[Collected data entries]
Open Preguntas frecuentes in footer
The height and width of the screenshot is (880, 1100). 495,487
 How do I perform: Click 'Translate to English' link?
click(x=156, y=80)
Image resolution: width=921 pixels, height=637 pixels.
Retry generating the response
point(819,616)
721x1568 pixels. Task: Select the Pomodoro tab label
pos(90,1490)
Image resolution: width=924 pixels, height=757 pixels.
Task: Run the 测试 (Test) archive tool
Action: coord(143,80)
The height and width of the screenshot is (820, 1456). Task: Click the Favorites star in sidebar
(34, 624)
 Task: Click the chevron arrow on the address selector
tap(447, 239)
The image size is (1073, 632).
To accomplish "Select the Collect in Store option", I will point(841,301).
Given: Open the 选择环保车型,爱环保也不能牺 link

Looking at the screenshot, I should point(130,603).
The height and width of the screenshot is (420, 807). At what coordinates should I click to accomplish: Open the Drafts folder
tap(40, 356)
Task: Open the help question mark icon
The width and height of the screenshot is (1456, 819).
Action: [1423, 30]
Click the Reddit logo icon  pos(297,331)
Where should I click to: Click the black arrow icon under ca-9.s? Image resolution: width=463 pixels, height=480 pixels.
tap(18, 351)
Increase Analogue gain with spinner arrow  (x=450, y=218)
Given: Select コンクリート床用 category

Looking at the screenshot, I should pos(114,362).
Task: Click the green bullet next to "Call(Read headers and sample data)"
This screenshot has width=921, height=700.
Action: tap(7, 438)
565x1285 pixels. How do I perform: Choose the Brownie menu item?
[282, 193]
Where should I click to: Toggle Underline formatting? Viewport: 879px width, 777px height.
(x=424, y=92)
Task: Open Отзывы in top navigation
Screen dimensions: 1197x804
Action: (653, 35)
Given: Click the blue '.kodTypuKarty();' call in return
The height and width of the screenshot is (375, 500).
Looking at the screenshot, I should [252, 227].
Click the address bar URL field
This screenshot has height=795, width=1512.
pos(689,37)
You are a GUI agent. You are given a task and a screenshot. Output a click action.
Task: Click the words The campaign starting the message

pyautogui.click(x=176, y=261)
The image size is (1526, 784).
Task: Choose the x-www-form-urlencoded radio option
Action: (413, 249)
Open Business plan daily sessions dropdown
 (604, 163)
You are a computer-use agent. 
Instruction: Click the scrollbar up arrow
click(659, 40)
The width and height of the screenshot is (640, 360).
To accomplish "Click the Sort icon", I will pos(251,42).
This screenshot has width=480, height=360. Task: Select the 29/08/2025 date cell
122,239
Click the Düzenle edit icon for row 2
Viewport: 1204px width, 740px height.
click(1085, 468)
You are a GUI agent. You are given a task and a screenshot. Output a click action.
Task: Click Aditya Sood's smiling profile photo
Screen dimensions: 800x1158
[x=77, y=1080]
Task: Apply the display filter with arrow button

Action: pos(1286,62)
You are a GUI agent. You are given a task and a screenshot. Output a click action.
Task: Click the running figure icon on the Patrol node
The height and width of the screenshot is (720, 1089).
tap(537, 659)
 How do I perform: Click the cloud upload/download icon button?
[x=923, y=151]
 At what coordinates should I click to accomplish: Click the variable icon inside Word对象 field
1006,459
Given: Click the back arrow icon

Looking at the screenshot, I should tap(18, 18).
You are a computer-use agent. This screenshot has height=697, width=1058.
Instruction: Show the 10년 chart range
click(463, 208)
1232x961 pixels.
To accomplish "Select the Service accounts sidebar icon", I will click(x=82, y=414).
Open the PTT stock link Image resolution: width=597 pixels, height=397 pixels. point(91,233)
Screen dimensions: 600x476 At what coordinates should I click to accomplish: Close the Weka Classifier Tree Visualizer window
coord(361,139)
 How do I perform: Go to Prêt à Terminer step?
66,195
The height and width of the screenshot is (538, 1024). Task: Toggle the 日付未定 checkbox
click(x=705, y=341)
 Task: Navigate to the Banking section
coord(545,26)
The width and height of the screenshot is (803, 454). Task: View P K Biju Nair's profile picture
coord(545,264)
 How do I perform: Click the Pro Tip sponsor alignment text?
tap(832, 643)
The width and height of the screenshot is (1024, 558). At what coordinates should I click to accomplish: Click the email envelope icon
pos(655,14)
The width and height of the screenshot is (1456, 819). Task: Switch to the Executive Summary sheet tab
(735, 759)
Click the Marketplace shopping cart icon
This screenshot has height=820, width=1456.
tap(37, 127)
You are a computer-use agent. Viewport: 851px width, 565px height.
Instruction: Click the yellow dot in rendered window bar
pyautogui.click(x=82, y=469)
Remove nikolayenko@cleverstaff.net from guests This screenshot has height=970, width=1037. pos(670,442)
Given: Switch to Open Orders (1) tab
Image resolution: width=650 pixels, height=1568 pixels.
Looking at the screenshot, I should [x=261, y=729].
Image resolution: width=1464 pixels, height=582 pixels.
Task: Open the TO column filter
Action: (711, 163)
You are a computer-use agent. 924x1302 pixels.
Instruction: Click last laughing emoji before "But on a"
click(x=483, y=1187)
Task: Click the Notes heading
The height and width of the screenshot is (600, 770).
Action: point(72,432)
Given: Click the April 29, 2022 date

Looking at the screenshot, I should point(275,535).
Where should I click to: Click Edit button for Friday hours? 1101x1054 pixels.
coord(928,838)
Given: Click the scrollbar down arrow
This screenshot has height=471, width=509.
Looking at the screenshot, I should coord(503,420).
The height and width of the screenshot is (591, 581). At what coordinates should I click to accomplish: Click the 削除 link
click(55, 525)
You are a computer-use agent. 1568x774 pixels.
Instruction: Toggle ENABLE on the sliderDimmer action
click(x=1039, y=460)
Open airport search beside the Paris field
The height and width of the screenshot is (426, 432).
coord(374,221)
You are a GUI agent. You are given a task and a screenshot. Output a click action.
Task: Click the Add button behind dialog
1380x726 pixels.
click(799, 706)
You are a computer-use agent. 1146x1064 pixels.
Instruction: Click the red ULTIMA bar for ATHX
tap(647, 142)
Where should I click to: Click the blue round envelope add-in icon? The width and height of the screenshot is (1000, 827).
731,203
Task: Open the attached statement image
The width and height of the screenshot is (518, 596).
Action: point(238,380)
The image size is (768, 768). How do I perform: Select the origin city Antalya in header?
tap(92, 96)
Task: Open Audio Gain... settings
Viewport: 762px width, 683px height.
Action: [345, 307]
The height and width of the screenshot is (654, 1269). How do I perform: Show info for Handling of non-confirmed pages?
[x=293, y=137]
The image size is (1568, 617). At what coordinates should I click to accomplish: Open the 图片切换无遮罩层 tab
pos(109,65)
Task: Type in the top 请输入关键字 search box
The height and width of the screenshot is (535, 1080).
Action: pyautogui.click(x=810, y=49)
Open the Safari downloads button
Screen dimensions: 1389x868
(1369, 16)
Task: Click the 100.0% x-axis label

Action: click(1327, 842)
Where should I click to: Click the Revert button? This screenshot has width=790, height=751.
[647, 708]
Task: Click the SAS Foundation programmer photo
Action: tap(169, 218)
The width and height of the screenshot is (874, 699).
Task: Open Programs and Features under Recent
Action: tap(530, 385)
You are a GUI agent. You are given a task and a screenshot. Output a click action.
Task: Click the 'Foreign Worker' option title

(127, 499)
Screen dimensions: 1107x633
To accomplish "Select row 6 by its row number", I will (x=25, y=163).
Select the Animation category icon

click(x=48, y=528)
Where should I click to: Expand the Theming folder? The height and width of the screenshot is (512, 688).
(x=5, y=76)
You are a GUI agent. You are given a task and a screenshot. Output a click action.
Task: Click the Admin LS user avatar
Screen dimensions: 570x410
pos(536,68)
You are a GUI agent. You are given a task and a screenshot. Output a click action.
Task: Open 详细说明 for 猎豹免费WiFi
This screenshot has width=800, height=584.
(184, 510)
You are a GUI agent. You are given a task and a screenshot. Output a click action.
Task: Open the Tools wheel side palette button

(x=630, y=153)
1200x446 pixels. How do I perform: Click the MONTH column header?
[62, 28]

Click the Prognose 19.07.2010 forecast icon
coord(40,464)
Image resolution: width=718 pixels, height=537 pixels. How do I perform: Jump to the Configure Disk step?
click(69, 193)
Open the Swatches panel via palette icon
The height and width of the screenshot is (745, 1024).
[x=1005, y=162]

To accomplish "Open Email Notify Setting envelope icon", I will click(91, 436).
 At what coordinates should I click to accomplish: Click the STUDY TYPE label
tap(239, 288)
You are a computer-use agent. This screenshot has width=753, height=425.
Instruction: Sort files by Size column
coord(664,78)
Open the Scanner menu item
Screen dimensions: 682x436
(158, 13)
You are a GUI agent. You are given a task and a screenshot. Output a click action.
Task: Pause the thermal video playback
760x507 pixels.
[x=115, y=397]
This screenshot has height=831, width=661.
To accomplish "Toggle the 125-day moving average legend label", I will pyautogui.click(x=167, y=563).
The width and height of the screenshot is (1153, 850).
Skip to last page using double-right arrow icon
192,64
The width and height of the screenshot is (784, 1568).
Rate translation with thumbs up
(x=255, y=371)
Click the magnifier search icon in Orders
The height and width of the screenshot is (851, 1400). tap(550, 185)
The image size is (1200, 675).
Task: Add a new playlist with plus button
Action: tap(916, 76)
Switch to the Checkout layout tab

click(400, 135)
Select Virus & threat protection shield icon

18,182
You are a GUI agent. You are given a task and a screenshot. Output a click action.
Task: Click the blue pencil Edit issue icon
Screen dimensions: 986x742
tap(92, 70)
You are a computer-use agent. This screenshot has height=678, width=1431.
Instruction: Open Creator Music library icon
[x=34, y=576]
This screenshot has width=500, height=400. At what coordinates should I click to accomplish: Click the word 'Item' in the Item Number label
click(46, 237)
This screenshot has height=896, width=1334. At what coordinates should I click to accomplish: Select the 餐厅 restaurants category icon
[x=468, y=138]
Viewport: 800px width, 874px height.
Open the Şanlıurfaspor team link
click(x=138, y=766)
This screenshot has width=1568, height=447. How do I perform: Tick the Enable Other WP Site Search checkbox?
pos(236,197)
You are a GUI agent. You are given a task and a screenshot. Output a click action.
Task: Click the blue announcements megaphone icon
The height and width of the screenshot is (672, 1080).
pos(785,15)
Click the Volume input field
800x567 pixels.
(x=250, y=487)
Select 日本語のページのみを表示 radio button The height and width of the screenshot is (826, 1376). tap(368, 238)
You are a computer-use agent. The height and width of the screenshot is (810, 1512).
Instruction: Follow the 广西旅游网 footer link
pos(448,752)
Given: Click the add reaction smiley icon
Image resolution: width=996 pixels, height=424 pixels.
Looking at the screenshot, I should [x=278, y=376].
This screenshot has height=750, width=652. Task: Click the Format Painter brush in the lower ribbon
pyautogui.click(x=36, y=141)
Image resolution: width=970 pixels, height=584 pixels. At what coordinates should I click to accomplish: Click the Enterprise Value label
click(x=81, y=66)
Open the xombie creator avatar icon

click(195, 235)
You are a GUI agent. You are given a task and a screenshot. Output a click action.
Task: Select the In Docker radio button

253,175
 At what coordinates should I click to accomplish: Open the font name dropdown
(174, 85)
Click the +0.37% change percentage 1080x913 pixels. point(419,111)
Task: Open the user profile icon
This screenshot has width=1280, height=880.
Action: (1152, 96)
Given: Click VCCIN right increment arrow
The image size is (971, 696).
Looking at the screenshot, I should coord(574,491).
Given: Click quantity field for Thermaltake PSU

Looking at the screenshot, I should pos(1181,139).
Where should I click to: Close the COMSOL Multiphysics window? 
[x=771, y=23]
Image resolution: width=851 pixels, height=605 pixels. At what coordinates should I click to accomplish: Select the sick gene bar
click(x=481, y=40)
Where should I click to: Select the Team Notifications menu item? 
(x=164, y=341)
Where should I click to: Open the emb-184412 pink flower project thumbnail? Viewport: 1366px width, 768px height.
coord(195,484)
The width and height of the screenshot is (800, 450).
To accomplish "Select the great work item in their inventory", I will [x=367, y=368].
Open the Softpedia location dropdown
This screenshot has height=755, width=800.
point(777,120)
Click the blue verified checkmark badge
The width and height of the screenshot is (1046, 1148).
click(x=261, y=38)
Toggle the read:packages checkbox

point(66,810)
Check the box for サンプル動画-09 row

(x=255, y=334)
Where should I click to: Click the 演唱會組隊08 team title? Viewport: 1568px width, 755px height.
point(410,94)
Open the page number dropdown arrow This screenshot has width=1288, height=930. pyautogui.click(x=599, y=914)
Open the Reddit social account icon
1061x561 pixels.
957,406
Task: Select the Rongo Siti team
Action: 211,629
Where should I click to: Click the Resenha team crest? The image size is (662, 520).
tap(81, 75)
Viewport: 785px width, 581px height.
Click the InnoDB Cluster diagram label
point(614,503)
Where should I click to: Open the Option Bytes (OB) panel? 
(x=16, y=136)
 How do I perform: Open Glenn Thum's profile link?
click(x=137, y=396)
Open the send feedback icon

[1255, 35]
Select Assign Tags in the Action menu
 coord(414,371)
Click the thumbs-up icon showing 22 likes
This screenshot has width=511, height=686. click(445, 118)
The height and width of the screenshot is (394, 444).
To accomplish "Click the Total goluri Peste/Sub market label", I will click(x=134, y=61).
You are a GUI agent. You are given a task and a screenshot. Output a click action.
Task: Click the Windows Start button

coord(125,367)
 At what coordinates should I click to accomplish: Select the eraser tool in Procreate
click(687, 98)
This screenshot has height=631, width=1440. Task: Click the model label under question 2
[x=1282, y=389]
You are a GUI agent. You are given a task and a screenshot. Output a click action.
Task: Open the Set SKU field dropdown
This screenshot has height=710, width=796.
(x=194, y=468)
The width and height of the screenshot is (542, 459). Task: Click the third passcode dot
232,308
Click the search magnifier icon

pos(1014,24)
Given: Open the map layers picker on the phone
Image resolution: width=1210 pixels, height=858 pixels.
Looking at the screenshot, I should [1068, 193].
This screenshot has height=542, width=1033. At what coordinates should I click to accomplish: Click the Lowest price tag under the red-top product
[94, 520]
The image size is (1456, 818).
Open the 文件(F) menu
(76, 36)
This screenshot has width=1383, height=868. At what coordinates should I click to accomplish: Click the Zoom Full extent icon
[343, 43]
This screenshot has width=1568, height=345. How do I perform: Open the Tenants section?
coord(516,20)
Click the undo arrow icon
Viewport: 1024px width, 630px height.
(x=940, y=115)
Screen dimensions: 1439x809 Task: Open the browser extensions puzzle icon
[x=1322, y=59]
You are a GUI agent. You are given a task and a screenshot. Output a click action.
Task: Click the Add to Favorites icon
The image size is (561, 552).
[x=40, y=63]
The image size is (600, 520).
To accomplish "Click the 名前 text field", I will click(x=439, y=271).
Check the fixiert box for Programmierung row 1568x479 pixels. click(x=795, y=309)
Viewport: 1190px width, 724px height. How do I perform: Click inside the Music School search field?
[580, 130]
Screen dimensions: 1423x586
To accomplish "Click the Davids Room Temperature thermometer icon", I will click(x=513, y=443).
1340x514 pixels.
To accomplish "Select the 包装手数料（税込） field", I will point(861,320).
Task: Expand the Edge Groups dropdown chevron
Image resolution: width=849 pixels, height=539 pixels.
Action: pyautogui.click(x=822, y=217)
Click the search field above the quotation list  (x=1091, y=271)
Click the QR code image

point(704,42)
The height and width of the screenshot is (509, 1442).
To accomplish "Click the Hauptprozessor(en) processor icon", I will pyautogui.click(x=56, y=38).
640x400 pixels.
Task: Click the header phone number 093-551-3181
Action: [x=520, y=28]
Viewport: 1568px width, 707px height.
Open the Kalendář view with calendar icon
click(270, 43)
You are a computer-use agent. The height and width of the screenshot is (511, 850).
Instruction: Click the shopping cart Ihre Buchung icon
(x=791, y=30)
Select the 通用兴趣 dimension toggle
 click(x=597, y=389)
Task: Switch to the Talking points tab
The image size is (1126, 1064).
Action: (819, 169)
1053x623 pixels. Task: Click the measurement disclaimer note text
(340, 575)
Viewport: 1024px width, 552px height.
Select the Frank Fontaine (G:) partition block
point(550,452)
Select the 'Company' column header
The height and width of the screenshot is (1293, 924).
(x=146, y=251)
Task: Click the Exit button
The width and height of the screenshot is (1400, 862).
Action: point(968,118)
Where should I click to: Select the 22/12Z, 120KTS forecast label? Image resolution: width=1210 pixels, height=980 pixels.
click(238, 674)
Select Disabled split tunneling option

## YOUR OBJECTIVE
What you write should match, character for character, the lines from the one with "Task: Click the Exit button" to the end of the data, both included.

## SOLUTION FOR THIS EXERCISE
Task: Click the Exit button
The width and height of the screenshot is (1400, 862).
Action: point(968,118)
Where should I click to: Select the 22/12Z, 120KTS forecast label? Image resolution: width=1210 pixels, height=980 pixels.
click(238, 674)
Select Disabled split tunneling option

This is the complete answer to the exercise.